Question

Imagine you are riding on a yacht in the ocean and traveling at 20 mph. You then hit a golf ball at 100 mph from the deck of the yacht. You see the ball move away from you at 100mph, while a person standing on a near by beach would observe your golf ball traveling at 120 mph (20 mph + 100 mph).
Now imagine you are aboard the Hermes spacecraft traveling at 0.1c (1/10 the speed of light) past Mars and shine a laser from the front of the ship. You would see the light traveling at c (the speed of light) away from your ship. According to Einstein’s special relativity, how fast will a person on Mars observe the light to be traveling?


A) 0.1c (1/10 the speed of light)

B) c (the speed of light)

C)1.1c (c+0.1c)

Answer 1

According to Einstein's special theory of relativity, the speed of the light in a vacuum is the same no matter the speed with which an observer travels. So the answer should be A) 0,1c (1/10 the speed of light)

Answer 2

Answer:

B) c (the speed of light)

Explanation:

Adding the velocities of the golf ball and the boat is fine in the classical sense.

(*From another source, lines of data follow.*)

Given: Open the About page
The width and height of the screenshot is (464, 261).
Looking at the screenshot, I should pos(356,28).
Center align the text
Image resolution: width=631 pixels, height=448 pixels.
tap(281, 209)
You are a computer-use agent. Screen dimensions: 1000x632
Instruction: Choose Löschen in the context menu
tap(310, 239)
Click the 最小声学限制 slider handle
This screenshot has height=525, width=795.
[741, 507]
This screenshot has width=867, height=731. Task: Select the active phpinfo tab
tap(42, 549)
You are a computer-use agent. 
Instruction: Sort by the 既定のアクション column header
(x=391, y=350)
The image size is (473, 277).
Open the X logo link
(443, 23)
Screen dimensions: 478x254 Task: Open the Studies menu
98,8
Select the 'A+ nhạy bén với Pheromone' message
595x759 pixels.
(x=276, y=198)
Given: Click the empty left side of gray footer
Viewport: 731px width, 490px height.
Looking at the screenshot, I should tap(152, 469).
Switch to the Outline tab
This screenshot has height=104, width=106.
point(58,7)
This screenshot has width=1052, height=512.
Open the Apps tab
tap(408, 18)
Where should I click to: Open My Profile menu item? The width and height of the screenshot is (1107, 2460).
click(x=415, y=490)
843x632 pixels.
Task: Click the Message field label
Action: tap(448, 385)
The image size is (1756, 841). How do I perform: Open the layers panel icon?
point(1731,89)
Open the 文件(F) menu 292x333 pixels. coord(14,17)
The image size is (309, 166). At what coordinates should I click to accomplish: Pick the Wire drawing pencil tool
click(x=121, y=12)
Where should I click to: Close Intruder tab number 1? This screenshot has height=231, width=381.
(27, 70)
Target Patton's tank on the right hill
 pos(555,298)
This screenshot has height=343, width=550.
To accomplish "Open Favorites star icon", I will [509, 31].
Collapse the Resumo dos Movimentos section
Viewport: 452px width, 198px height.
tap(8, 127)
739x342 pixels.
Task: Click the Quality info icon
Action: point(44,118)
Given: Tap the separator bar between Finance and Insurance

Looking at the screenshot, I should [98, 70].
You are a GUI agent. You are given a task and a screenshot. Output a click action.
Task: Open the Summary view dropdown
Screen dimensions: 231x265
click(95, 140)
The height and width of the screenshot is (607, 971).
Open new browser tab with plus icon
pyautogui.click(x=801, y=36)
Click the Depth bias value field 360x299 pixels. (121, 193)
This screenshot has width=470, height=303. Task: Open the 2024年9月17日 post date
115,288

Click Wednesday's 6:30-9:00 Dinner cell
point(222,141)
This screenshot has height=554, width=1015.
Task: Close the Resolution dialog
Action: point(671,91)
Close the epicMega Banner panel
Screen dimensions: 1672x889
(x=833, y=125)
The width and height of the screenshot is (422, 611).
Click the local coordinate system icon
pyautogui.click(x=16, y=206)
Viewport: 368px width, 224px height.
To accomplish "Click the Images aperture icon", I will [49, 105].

But the light photons are not bound by the rules of classical dynamics.

Einstein postulated that the speed of light is constant in every frame of reference, irrespective of the speed of the observer. It is the maximum velocity at which an object can move.

So the laser would appear to move at the speed of light for an observer inside the Hermes spacecraft and to the observer on mars.

It is because, inside the Hermes time will be slowed down to make sure nothing moves faster than light. This is called time dilation

let $T_{o}$ be the time measured inside Hermes,

Time outside Hermes

$T = \frac{T_{o}}{\sqrt{1-\frac{v^{2} }{c^{2} } } } \\\\T = \frac{T_{o}}{\sqrt{1-\frac{(0.1c)^{2} }{c^{2} } } } \\\\T = 1.005T_{o}$

So 1 second inside Hermes is as long as 1.005 seconds outside Hermes, so the laser would appear to travel at the speed of light to observers outside and inside Hermes.